A Very Short Guide for Interpreting a Whole Book in the New Testament

We used this guide as fifteen students (from Zambia, Zimbabwe, and Malawi) and I have studied Hebrews through Jude in six weeks. I led class the first three weeks, and they took turns leading class the last three weeks. It’s been rich.

Read the following guide and then read through the whole biblical book with these questions in the back of your mind, taking notes as you go.
1. What stands out the most to you as you read this book?
2. What clues do you find regarding the audience’s situation to which the author is speaking?
3. What rhetorical aims do you find? That is, what does it seem the author was seeking to accomplish by writing the book? Where and how does the writing express these aims?
4. What strategies does the author use to carry out these aims? (Examples: Can you detect a structure of an argument? Is there repetition of key words and concepts? Do quotations of the OT seem significant? Are certain phrases or ideas important at the beginning and re-appear at the end? Does making an outline of the book help you see the strategies better?)
5. What are the main themes of this document? How are they described?
6. Try to describe, in depth, how this book portrays the Christian life. What contributions do you think this book makes for understanding the Christian life?
7. What situation(s) in your own life, or in the life of your congregation, does this book remind you of? If you wrote your spiritual autobiography with this letter in front of you, how might you use it to tell your story? And are there ways this letter helps you to understand things you have witnessed or experienced in your congregation?
8. How does this book speak to your life? How might it speak to the life of a congregation you are serving or have served? How might it speak to the church as a whole in your home country?
9. If you were to prepare a series of sermons (and/or teachings) based on this book, how would you do that in a way that is true to what the book is saying and also on target for the lives of the people you are ministering to? What passages would you choose? What would the main focus be for each of the messages you would share? Take notes for possible sermon outlines.

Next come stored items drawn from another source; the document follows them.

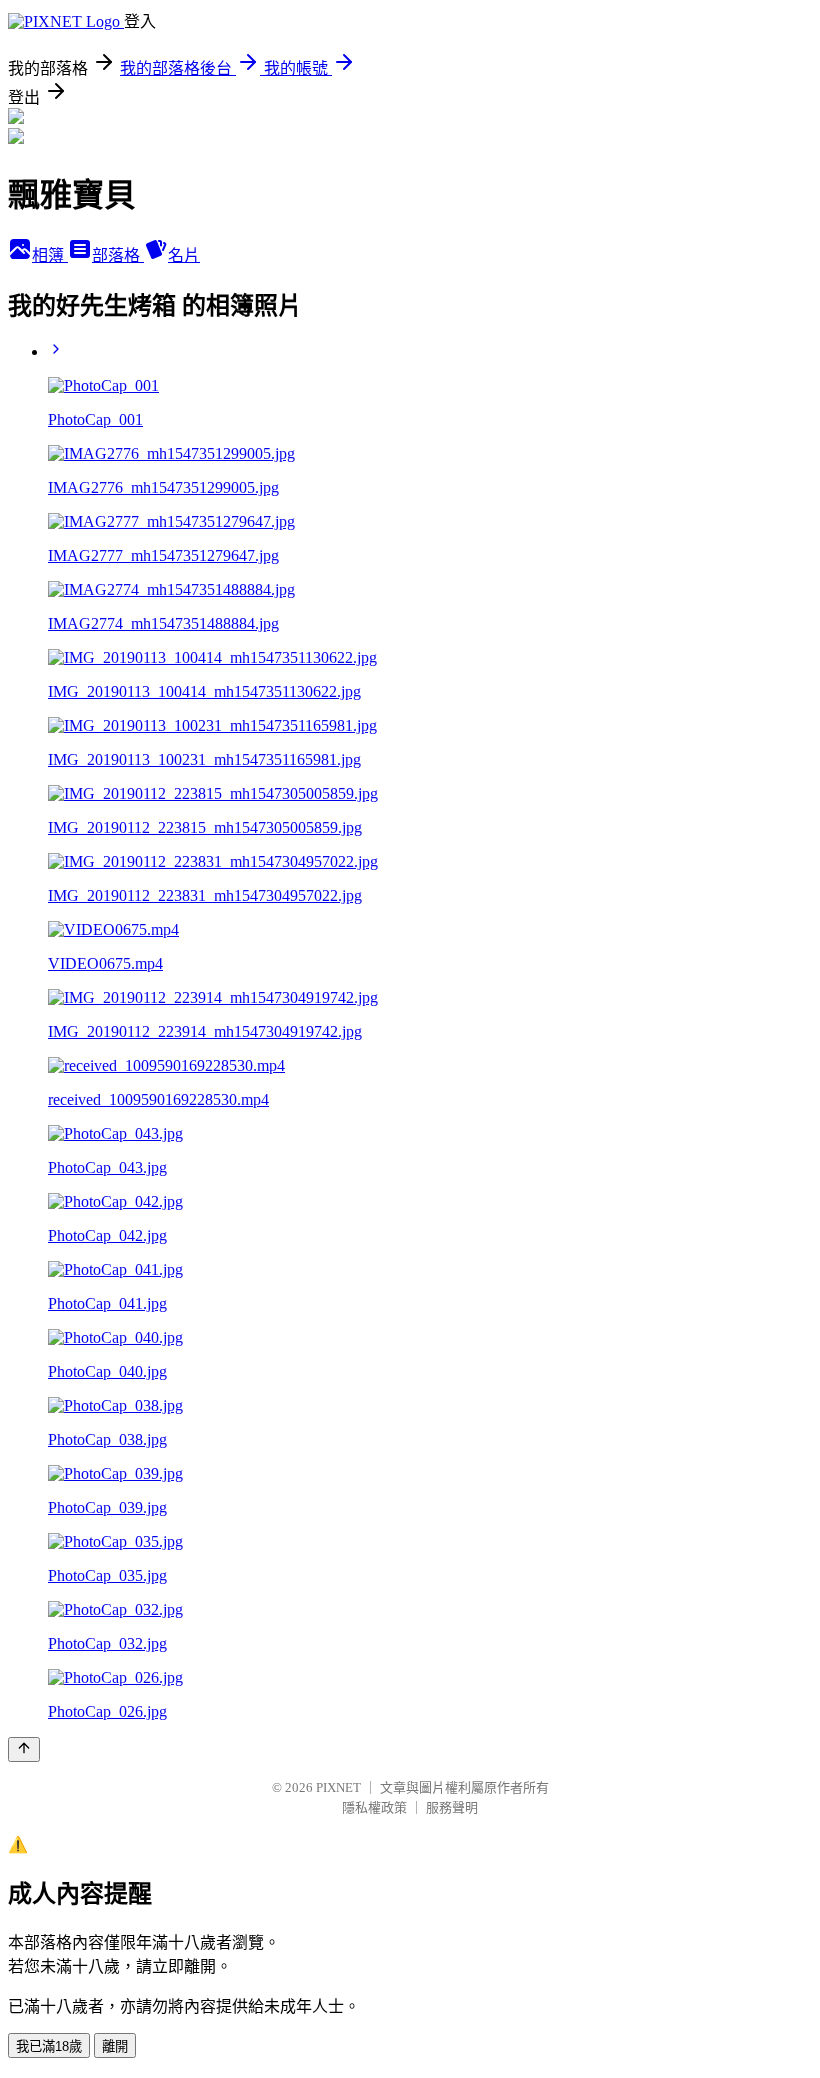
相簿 (50, 255)
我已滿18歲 (49, 2046)
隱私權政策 (374, 1807)
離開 (115, 2046)
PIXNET (338, 1787)
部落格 (118, 255)
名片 (184, 255)
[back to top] (24, 1749)
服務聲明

Interpreting the Last Nine

Last week I shared “A Brief Guide for Learning to Interpret a Whole Book of the Bible”. I put much of that guide together while studying the letters of Paul, but lately I’ve been applying the steps and skills from the guide to a different section of the New Testament. These days I’ve been studying and teaching the last nine books, Hebrews through Revelation.

Unlike Paul’s letters, these books are written to broad Christian audiences living in many areas of the first-century Greco-Roman world. So Hebrews through Jude are sometimes called the “General Epistles” (not including Revelation, though it’s really a letter, too). The name does not mean they only have general, not specific, things to say. The audiences, not the messages, are general.

While we can put a general label on the audiences, the books themselves are harder to categorize. They are quite different from one another. For instance, when I move from James to what follows, 1 Peter, it strikes me that two mature Christian leaders, both writers of the NT, could express their faith in such different ways. While both books consist of five chapters and focus on the Christian life, the way they go about it could hardly be more different. 1 Peter emphasizes who believers are through Christ, and mentions Christ 22 times, while James concentrates on the need for believers to be doers of the word, and mentions Christ only twice.

The last nine books of the NT are also different than the rest of the NT. For instance, the Greek noun for “gospel” is used only twice from Hebrews to Revelation, though it occurs 74 times in the writings that come before them. On the other hand, the Greek noun for “endurance” or “perseverance” is used fourteen times: seven times more often than the word “gospel”. That’s a taste of how the focus in these books is different from the first eighteen books of the NT.

So we shouldn’t open these books and expect to hear exactly the same kind of message we find in the rest of the NT. Each one of the books has its own distinct voice and offers a distinct witness about the Christian life. And that’s how I want to study them – to find out what particular message and testimony each one bears. This way, we can receive not just a general Christian message but a fresh and pointed word from each book, to challenge and shape our lives.